Her time at Camp Hammond brings her in to contact with her father's successor as Ant-Man: Eric O'Grady. O'Grady makes several disparaging remarks about her father, not realizing that she is within earshot; this causes a literally giant-sized brawl between the two as both grow to their giant forms. After O'Grady picks up a bus and hits Lang with it, Henry Pym intervenes. Taskmaster breaks up the fight by attacking their now giant-sized Achilles tendons, bringing all three crashing to the ground.

Later, the Vision visits Cassie, disguising himself as Tony Stark to take her out on a date. After fighting off an attempt by A.I.M. to steal the Vision, he confesses that because he was programmed based on Iron Lad's mental patterns, he shares Iron Lad's attraction to her, and hopes that she can love him; Cassie is unsure, but does not reject him, telling him to give her time to sort things out.
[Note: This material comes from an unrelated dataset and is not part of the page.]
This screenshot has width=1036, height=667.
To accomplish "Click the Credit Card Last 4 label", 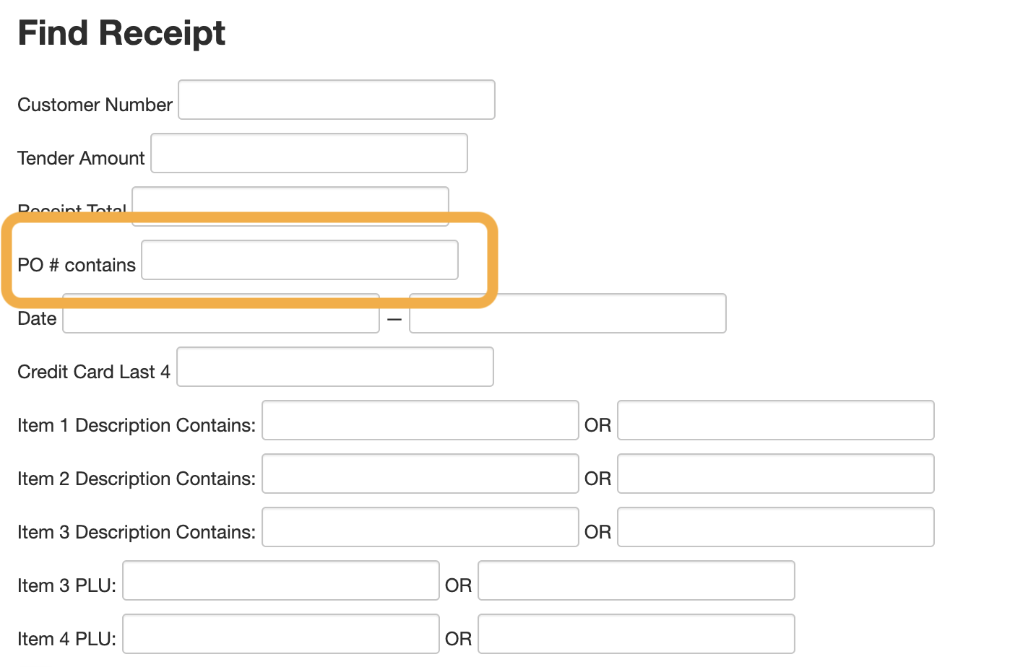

Cassie accidentally injures her stepfather Blake while stopping the Growing Man. Her guilt causes her to continue shrinking down, and the other Young Avengers attempt to snap her out of it before she shrinks into non-existence. With the help of Patriot, she comes to terms with the responsibilities and risks of her position as part of the Young Avengers and the Initiative, reasoning that Blake also faces the risks as a policeman.

Secret Invasion
Stature fights against the Skrull invasion of Manhattan as part of the Initiative. She grows larger than the Skrull Yellowjacket and punches him out.

Dark Reign
In the aftermath of the Skrull invasion, Cassie Lang leaves the Initiative at the start of the Dark Reign storyline and rejoins the Young Avengers. Cassie and Vision (now seemingly in a relationship) fly to the Avengers Mansion ruins, having been summoned by Wiccan with warnings of a great magical threat. After finding their teammates turned to stone, they encounter the Scarlet Witch transporting them away to be a part of the Mighty Avengers, led by Hank Pym. Despite her evident and vocal distrust of Scarlet Witch, whom she holds responsible for her father's death, she remains on the team. During a confrontation with the Fantastic Four for a device of the late Bill Foster, she refuses to participate in the attack and instead warns them about what was really happening, citing her reluctance to fight those she feels are like family to her. Eventually, Cassie's distrust of Scarlet Witch leads her to expose her as Loki in disguise. While part of the team, Lang also fights a demi-god at Mount Wundagore and a homicidal ancient Inhuman.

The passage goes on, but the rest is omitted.